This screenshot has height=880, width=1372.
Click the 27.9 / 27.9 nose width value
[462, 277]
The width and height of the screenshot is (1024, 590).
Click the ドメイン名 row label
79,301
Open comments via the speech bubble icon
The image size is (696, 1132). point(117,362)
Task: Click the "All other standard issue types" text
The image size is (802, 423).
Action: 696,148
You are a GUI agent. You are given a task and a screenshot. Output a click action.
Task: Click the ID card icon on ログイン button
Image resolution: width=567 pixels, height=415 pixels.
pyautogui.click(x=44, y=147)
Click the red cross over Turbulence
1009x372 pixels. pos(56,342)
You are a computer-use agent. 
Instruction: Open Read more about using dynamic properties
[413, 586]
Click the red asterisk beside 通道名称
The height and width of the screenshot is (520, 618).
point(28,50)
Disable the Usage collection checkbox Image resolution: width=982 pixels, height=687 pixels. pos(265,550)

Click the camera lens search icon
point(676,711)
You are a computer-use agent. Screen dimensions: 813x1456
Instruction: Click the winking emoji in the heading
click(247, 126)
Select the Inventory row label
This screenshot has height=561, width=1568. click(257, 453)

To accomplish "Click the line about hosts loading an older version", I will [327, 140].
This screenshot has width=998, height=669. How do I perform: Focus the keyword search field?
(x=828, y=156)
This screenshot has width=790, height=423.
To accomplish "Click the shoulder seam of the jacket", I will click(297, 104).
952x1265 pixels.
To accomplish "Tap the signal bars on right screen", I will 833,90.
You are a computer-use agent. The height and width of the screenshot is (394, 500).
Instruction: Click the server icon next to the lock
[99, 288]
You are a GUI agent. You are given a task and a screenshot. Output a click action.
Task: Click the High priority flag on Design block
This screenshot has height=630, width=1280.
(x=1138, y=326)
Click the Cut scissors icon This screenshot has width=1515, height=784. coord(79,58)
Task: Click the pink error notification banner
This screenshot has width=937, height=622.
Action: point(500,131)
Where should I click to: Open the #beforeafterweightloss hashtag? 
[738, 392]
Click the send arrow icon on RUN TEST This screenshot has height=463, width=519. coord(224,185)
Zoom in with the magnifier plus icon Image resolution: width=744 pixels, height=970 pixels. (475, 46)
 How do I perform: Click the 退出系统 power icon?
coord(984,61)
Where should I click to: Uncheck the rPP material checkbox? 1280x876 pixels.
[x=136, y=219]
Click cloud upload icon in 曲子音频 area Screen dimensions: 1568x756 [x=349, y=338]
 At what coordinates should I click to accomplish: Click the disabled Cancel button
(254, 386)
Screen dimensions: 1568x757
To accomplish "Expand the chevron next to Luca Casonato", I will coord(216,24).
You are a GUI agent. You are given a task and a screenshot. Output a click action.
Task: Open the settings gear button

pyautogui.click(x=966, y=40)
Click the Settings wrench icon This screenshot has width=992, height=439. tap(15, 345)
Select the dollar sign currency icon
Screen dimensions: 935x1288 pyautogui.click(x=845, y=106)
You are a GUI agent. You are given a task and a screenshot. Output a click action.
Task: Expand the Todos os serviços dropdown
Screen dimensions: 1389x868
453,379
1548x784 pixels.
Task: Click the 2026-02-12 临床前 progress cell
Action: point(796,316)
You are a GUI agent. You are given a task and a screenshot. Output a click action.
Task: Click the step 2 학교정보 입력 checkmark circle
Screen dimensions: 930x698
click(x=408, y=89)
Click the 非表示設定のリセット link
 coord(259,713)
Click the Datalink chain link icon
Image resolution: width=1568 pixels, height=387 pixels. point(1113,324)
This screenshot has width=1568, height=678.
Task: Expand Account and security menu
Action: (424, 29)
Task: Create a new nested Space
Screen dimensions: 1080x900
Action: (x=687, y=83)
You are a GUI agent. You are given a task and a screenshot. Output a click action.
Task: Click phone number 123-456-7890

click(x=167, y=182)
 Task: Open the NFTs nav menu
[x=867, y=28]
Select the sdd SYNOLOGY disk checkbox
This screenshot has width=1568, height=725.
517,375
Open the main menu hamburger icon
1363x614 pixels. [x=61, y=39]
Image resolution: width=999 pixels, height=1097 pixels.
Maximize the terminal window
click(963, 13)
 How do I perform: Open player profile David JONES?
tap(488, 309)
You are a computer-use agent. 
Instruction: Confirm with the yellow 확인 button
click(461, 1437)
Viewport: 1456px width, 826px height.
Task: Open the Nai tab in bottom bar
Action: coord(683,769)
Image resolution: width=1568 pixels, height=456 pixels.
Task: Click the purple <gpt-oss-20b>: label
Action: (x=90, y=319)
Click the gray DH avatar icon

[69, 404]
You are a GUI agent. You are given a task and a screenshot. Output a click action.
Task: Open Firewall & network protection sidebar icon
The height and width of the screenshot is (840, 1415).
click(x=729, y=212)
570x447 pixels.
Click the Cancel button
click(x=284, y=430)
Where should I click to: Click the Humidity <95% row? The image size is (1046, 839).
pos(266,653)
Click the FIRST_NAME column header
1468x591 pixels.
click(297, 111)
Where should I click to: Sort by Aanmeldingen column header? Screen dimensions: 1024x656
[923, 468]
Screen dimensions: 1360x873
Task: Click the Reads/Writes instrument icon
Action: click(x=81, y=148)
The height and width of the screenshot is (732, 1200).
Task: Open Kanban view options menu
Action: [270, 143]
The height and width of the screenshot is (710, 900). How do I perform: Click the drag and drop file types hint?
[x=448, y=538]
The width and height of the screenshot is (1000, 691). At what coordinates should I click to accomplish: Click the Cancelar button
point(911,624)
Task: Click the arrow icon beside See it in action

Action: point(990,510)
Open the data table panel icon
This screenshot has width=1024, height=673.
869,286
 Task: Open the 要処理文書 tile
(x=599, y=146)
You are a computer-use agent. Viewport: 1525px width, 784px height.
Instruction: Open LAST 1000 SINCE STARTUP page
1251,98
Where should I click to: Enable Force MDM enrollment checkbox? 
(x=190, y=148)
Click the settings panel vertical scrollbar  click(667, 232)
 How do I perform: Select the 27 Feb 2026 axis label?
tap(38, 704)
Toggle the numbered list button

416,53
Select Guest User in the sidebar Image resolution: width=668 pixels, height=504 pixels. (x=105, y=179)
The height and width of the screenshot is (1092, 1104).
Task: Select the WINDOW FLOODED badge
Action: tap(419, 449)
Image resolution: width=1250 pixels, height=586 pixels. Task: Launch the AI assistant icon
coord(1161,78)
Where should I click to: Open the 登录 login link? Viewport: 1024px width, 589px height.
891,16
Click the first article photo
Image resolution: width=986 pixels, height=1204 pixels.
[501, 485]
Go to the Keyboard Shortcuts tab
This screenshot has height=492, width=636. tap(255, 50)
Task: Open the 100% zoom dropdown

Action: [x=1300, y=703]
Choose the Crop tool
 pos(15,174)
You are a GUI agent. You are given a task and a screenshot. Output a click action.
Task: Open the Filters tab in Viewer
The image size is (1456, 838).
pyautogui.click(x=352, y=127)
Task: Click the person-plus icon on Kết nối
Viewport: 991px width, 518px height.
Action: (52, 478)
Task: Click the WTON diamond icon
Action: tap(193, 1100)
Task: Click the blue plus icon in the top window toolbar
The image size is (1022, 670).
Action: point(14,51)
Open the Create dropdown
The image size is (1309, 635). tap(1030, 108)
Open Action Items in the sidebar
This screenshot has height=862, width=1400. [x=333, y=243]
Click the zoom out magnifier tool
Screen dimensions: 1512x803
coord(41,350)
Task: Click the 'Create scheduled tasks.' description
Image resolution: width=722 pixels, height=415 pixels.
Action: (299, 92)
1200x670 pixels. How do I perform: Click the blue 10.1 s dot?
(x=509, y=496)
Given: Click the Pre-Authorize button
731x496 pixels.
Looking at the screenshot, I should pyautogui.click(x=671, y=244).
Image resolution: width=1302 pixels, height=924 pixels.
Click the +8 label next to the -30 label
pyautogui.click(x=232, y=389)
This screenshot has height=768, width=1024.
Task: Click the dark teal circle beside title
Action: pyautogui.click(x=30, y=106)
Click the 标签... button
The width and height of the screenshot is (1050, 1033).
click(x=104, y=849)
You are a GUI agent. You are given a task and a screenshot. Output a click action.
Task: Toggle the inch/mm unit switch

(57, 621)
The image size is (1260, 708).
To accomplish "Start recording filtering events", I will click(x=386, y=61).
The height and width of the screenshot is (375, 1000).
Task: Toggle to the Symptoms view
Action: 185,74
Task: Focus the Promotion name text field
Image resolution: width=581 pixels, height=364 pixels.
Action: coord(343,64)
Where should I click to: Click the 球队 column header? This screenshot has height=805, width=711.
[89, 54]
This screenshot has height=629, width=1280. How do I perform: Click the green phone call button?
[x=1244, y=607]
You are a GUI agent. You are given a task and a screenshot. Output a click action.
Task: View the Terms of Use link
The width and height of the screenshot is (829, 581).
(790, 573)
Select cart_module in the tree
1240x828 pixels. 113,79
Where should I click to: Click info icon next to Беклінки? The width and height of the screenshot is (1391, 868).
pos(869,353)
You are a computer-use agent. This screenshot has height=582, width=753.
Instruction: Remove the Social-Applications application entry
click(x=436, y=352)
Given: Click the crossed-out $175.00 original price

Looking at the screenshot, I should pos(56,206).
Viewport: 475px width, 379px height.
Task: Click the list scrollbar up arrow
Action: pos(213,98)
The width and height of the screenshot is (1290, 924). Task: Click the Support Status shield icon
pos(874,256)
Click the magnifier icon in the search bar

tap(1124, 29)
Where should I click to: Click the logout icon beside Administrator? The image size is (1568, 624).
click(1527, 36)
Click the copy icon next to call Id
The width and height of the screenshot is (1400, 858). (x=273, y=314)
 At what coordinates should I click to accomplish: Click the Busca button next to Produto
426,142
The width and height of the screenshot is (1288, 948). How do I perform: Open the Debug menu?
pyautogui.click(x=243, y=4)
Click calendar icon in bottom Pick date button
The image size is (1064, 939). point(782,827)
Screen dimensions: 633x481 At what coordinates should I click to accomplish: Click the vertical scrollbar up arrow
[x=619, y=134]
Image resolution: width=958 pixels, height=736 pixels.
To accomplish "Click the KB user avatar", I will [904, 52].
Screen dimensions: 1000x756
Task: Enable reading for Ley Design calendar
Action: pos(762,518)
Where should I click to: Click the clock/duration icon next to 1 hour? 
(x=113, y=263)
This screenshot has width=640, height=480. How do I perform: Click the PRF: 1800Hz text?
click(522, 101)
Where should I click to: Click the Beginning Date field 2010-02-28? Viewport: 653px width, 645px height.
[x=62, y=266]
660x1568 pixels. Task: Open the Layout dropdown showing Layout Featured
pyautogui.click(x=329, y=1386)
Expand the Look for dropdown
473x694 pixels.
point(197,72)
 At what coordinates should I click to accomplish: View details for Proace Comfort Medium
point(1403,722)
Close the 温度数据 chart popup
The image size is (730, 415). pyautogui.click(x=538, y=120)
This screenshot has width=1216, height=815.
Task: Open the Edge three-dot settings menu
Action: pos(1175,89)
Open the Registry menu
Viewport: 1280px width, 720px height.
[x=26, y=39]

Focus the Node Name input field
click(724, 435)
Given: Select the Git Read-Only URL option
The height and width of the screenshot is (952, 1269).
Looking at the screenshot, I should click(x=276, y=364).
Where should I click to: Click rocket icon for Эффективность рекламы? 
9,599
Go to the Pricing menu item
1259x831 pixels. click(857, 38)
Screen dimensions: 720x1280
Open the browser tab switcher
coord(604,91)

·····

(YOUR INSTRUCTIONS): Reproduce the rows above verbatim, from the line that contains "Select the sdd SYNOLOGY disk checkbox" through the line that contains "click(297, 111)".

(COMPLETE RESPONSE):
Select the sdd SYNOLOGY disk checkbox
This screenshot has width=1568, height=725.
517,375
Open the main menu hamburger icon
1363x614 pixels. [x=61, y=39]
Image resolution: width=999 pixels, height=1097 pixels.
Maximize the terminal window
click(963, 13)
 How do I perform: Open player profile David JONES?
tap(488, 309)
You are a computer-use agent. 
Instruction: Confirm with the yellow 확인 button
click(461, 1437)
Viewport: 1456px width, 826px height.
Task: Open the Nai tab in bottom bar
Action: coord(683,769)
Image resolution: width=1568 pixels, height=456 pixels.
Task: Click the purple <gpt-oss-20b>: label
Action: (x=90, y=319)
Click the gray DH avatar icon

[69, 404]
You are a GUI agent. You are given a task and a screenshot. Output a click action.
Task: Open Firewall & network protection sidebar icon
The height and width of the screenshot is (840, 1415).
click(x=729, y=212)
570x447 pixels.
Click the Cancel button
click(x=284, y=430)
Where should I click to: Click the Humidity <95% row? The image size is (1046, 839).
pos(266,653)
Click the FIRST_NAME column header
1468x591 pixels.
click(297, 111)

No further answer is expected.